Monitoring of the evolution of a type of antibody in an HIV infected individual has provided new insights to enable vaccinations strategies that mimic it.
The kind of antibody studied is called a broadly cross-reactive neutralizing antibody, and details of its generation could provide a blueprint for effective vaccination, the study's researchers said.
AdvertisementThe study was spearheaded by Duke University and included analysis from Los Alamos National Laboratory.
In a recently published paper, the team reported on the isolation, evolution and structure of a broadly neutralizing antibody from an African donor followed from the time of infection.
The observations trace the co-evolution of the virus and antibodies, ultimately leading to the development of a strain of the potent antibodies in this subject, and they could provide insights into strategies to elicit similar antibodies by vaccination.
Patients early in HIV-1 infection have primarily a single "founder" form of the virus that has been strong enough to infect the patient, even though the population in the originating patient is usually far more diverse and contains a wide variety of HIV mutations. Once the founder virus is involved in the new patient's system, the surrounding environment stimulates the HIV to mutate and form a unique, tailored population of virus that is specific to the individual.

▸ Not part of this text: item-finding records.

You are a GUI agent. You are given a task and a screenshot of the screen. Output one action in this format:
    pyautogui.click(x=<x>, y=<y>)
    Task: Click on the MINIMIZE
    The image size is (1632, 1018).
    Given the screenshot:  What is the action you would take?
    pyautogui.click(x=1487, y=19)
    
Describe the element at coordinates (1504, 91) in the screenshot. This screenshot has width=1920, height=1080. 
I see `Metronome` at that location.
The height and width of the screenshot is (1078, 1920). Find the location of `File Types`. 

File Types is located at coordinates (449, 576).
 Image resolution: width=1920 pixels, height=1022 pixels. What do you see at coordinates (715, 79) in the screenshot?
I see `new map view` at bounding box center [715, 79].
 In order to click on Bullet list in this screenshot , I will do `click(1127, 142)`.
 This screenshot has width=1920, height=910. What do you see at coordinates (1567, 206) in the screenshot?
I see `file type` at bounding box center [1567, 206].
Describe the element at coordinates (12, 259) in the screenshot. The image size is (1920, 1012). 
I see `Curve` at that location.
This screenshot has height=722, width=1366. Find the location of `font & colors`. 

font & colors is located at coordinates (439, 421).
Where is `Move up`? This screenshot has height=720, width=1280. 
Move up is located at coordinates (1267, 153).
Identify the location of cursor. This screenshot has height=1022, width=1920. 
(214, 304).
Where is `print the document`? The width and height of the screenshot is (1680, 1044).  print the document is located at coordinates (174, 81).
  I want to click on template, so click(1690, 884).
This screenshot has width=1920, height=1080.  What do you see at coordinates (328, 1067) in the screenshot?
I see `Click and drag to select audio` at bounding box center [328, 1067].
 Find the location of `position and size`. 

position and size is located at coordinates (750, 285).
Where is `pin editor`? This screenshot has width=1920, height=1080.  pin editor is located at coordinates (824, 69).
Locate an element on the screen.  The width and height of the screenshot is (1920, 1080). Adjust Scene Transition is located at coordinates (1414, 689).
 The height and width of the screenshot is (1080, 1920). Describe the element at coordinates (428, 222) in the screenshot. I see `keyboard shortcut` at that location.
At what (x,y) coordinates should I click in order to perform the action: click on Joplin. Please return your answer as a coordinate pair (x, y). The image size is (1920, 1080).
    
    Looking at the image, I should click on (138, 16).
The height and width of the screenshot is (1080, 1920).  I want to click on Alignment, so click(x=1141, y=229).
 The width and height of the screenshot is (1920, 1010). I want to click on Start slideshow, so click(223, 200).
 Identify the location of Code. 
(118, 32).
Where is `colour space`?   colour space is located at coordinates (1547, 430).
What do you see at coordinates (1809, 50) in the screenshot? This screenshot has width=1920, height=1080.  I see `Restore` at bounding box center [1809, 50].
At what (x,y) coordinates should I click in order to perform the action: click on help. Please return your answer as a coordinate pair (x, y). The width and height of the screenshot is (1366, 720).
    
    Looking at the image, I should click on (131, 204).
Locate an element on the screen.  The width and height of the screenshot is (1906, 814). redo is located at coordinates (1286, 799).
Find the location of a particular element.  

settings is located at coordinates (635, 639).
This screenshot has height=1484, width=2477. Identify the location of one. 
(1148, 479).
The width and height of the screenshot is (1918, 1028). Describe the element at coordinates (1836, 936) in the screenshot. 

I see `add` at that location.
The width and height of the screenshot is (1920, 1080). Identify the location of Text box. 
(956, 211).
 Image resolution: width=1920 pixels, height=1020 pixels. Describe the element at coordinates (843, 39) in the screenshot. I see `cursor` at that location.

The team, including Bette Korber, Peter Hraber, and S. Gnanakaran, of Los Alamos National Laboratory, led by Barton Haynes of Duke University School of Medicine in Durham, North Carolina, with colleagues at Boston University, the National Institutes of Health, and other institutions as part of a large collaboration, showed that broadly neutralizing antibodies developed only after the population of viruses in the individual had matured and become more diverse.
"Our hope is that a vaccine based on the series of HIV variants that evolved within this subject, that were together capable of stimulating this potent broad antibody response in his natural infection, may enable triggering similar protective antibody responses in vaccines," said Bette Korber, leader of the Los Alamos team.
The research has been published online in Nature this week.